Ancient tiny fossils from Australia may carry evidence of great power: the ability to make oxygen through photosynthesis.
The fossilized bacteria, dating from 1.73 billion to 1.78 billion years ago, are chock-full of structures that resemble those where oxygen-producing photosynthesis takes place in most modern cyanobacteria and in plants. Called thylakoid membranes, the structures are the oldest ever found, researchers report January 3 in Nature. The finding pushes back the evidence of thylakoids in cyanobacteria by 1.2 billion years.
Cyanobacteria’s invention of photosynthesis is responsible for the oxygen in Earth’s atmosphere. “So they’re a big deal,” says Woodward Fischer, a geobiologist at Caltech who was not involved finding the thylakoid membranes.
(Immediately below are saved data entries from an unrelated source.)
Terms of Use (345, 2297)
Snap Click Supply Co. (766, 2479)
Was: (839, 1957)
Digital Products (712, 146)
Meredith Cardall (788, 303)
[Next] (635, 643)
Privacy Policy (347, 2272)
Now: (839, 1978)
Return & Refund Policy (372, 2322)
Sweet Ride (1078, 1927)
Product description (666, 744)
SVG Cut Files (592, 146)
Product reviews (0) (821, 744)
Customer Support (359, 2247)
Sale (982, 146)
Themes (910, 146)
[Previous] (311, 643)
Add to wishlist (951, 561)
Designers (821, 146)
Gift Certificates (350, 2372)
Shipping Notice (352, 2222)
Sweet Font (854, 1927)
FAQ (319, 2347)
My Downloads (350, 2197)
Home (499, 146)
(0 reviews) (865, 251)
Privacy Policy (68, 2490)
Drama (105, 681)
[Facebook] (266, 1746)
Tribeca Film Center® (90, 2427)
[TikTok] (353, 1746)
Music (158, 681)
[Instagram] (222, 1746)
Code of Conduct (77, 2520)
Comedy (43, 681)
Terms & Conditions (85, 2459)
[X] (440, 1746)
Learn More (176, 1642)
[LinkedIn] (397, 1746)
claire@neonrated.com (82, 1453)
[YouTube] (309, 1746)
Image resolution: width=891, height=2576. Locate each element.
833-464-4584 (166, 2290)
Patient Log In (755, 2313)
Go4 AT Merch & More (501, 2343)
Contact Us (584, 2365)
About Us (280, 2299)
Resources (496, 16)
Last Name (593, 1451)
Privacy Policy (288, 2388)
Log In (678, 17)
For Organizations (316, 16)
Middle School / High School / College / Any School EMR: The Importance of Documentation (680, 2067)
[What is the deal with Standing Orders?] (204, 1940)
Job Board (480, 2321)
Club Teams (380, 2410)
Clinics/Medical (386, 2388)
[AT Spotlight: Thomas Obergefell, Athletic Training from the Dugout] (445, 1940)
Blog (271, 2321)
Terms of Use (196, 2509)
And “this is the kind of information that I thought we were not going to be able to pull out of fossils,” he says.
Most fossils preserve mineralized tissues such as bone or shells, but bacteria don’t contain such mineral structures. These fossils are “just compressions of carbon” squished into mud, Fischer says. To find the bacteria preserved is impressive enough, but the new fossils reveal complex structures inside the microscopic bacteria. “It suggests this kind of future where we might be able to pull more information, more cell biology and morphological detail out of these minuscule fossils,” he says.
Researchers already had indirect evidence from genetics and chemical studies that cyanobacteria had developed thylakoids by the time these fossilized bacteria lived, says Patricia Sanchez-Baracaldo, an evolutionary microbiologist at the University of Bristol in England (SN: 9/8/15). Still, exactly when the structures evolved is hotly debated (SN: 3/2/17). So it’s exciting to see fossil evidence of such old thylakoids, says Sanchez-Baracaldo, who was not involved in the work. “Any evidence that you have from that time period is important because the fossil record is really very sparse.”
Some researchers think that thylakoids may have evolved before the Great Oxidation Event around 2.4 billion years ago (SN: 12/11/19). Prior to that event, there were whiffs of oxygen here and there in the atmosphere, but it took the concentrated action of photosynthetic bacteria to send Earth’s oxygen levels skyrocketing. Stacks of thylakoids within cyanobacteria may have multiplied the bacteria’s oxygen production.
During the period when the now-fossilized cyanobacteria lived, oxygen levels in Earth’s atmosphere had plummeted again to a fraction of today’s levels, Sanchez-Baracaldo says. The fossils hint that there may have been small pockets where oxygen was abundant and could have fostered the evolution of the ancestors of plants and animals.
Many rocks that might harbor such fossils have been compressed and “cooked” destroying delicate intracellular structures like thylakoids, says Emmanuelle Javaux, an astrobiologist at the University of Liège in Belgium.
“We didn’t know that they could be preserved in such old microfossils,” she says. But she has no doubt that the dark lines stacked through tiny sausage-shaped cells represent thylakoids. “It cannot be something else, actually. This arrangement is very unique to cyanobacteria with thylakoids,” she says.
Javaux and colleagues found the oldest thylakoid-like structures in microfossils in shale from Australia. The structures were also present in about 1 billion-year-old fossils from Canada, but not in 1 billion-year-old ones from Congo. The rocks from Congo experienced slightly higher temperatures than the others, which may have destroyed fossil evidence of thylakoids. Or maybe those fossils are cyanobacteria that never evolved the structures or are another type of microbe entirely.
The researchers can’t tell from the fossils whether the Australian and Canadian cyanobacteria are direct ancestors of living species, Javaux says, but they are almost certainly cousins. The team hopes to investigate even older rocks from before the Great Oxidation Event for even more ancient evidence of thylakoids.